### DATA SUPPLIED
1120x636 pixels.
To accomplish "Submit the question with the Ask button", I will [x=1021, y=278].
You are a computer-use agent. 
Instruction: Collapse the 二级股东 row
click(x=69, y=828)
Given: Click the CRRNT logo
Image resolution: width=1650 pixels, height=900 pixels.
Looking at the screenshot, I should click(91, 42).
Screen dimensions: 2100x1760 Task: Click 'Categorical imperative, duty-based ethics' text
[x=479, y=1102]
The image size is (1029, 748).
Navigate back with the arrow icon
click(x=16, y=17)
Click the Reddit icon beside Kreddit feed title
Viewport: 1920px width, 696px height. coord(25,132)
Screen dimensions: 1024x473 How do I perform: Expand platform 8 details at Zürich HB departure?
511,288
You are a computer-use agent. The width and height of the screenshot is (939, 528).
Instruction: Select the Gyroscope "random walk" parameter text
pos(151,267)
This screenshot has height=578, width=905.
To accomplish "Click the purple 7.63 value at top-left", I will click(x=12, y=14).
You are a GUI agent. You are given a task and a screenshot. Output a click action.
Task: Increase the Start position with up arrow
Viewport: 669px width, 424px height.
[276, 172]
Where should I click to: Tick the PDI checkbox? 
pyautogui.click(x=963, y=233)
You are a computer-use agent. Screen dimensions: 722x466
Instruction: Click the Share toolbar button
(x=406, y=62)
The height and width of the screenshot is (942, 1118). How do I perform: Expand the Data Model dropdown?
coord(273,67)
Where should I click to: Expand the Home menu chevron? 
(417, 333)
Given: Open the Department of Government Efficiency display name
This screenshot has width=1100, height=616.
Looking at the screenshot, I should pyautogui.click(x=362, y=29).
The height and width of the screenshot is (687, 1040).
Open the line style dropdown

### WHAT IS BEING ASKED
Reproduce every line of the material above word for word, leaving nothing out and changing nothing.

### SOLUTION
1120x636 pixels.
To accomplish "Submit the question with the Ask button", I will [x=1021, y=278].
You are a computer-use agent. 
Instruction: Collapse the 二级股东 row
click(x=69, y=828)
Given: Click the CRRNT logo
Image resolution: width=1650 pixels, height=900 pixels.
Looking at the screenshot, I should click(91, 42).
Screen dimensions: 2100x1760 Task: Click 'Categorical imperative, duty-based ethics' text
[x=479, y=1102]
The image size is (1029, 748).
Navigate back with the arrow icon
click(x=16, y=17)
Click the Reddit icon beside Kreddit feed title
Viewport: 1920px width, 696px height. coord(25,132)
Screen dimensions: 1024x473 How do I perform: Expand platform 8 details at Zürich HB departure?
511,288
You are a computer-use agent. The width and height of the screenshot is (939, 528).
Instruction: Select the Gyroscope "random walk" parameter text
pos(151,267)
This screenshot has height=578, width=905.
To accomplish "Click the purple 7.63 value at top-left", I will click(x=12, y=14).
You are a GUI agent. You are given a task and a screenshot. Output a click action.
Task: Increase the Start position with up arrow
Viewport: 669px width, 424px height.
[276, 172]
Where should I click to: Tick the PDI checkbox? 
pyautogui.click(x=963, y=233)
You are a computer-use agent. Screen dimensions: 722x466
Instruction: Click the Share toolbar button
(x=406, y=62)
The height and width of the screenshot is (942, 1118). How do I perform: Expand the Data Model dropdown?
coord(273,67)
Where should I click to: Expand the Home menu chevron? 
(417, 333)
Given: Open the Department of Government Efficiency display name
This screenshot has width=1100, height=616.
Looking at the screenshot, I should pyautogui.click(x=362, y=29).
The height and width of the screenshot is (687, 1040).
Open the line style dropdown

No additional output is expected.